Como muy pocas organizaciones en Colombia, el CRIC es un sobreviviente de los años ochenta y su llamada “guerra sucia”, cuya furia extinguió las voces de cientos de procesos organizativos del Magdalena Medio, Antioquia, Chocó, Valle del Cauca, Sucre, Córdoba, Magdalena, Meta, Arauca y del Pacífico sur entre muchas otras regiones.

Por eso al celebrar cuatro largas décadas de existencia del Consejo Regional Indígena del Cauca –CRIC- asistimos a un evento casi excepcional de un movimiento social que ha logrado en medio de toda clase de guerras y toda clase de adversidades, convertirse en una experiencia ejemplar de paz comunitaria en una de las regiones más violentas de Colombia.

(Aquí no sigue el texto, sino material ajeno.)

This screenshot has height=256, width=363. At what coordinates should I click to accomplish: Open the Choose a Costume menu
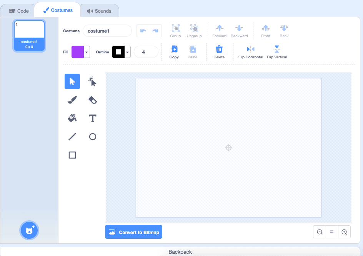[29, 230]
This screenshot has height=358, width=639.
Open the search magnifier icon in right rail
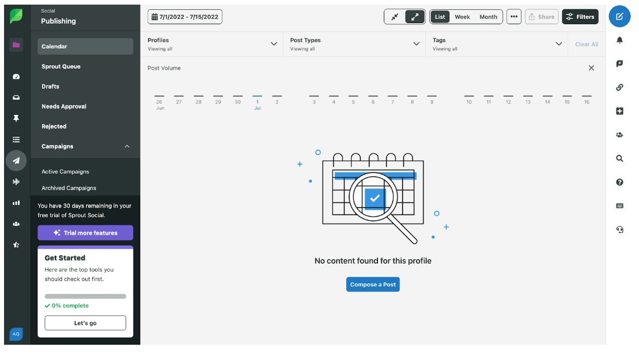619,159
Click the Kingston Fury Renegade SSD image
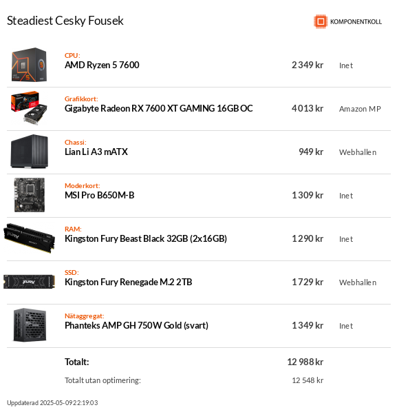Image resolution: width=397 pixels, height=412 pixels. tap(29, 282)
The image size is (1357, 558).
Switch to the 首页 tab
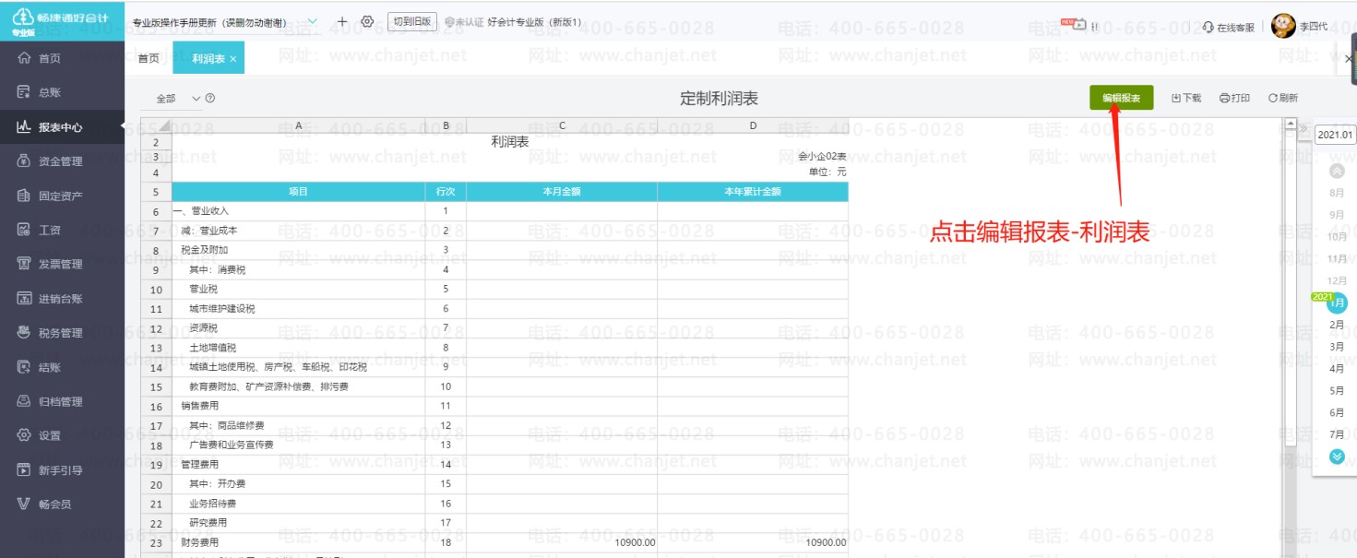click(x=149, y=59)
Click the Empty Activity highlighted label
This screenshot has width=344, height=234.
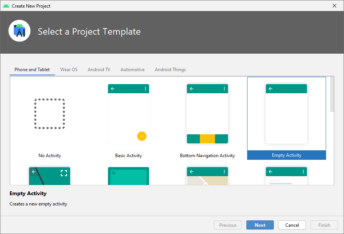coord(286,155)
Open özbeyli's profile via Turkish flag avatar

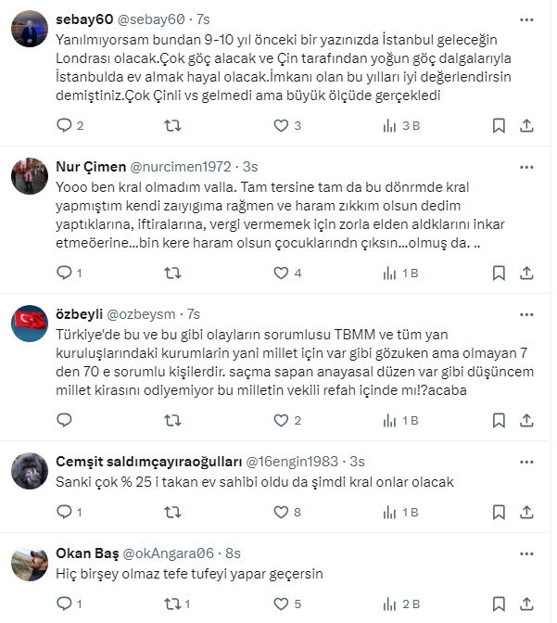point(30,323)
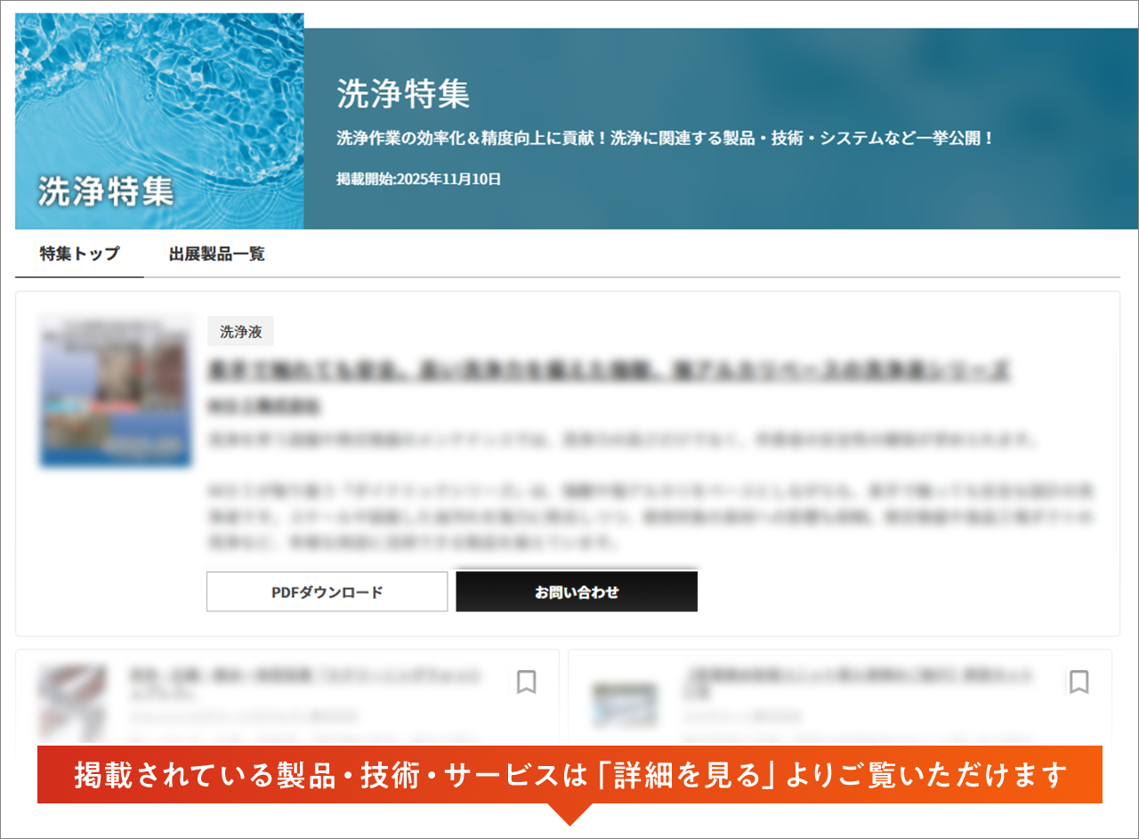Click the 洗浄液 category tag
This screenshot has height=839, width=1139.
tap(238, 330)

Desde 1971 los congresos del CRIC no sólo son un escenario de deliberación y toma de  decisiones de los pueblos indígenas y sus autoridades. También han sido y son un escenario de socialización política en el cual jóvenes universitarios provenientes de todo el país, hoy como desde hace cuatro décadas, acuden para aprender algo de esta voces ancestrales que con la autoridad de sus varas de chonta han proclamado grandes ideas sobre la autonomía, el territorio, la justicia propia y el derecho a la vida.

Las viejas chivas modelo 80 corren por este sur de Colombia atiborradas de gentes de todos los tamaños y de todas las edades que acuden a los congresos y a las asambleas del CRIC con la alegría y la fuerza con que se asiste a un antiguo ritual, para ser bendecidos por una fuerza sobrenatural. Es inevitable ver las cosas de este modo, pues se trata de congregaciones que suman más de 30.000 personas en La María, el territorio demarcado por los pueblos indígenas del Cauca para pensar y debatir públicamente sus asuntos.
No hay mucho más que decir.

 ¡Que viva el CRIC!

Y gracias a cada uno de sus líderes, de sus gigantes y valientes mujeres por que han sido capaces de pensar con el corazón y actuar con valor.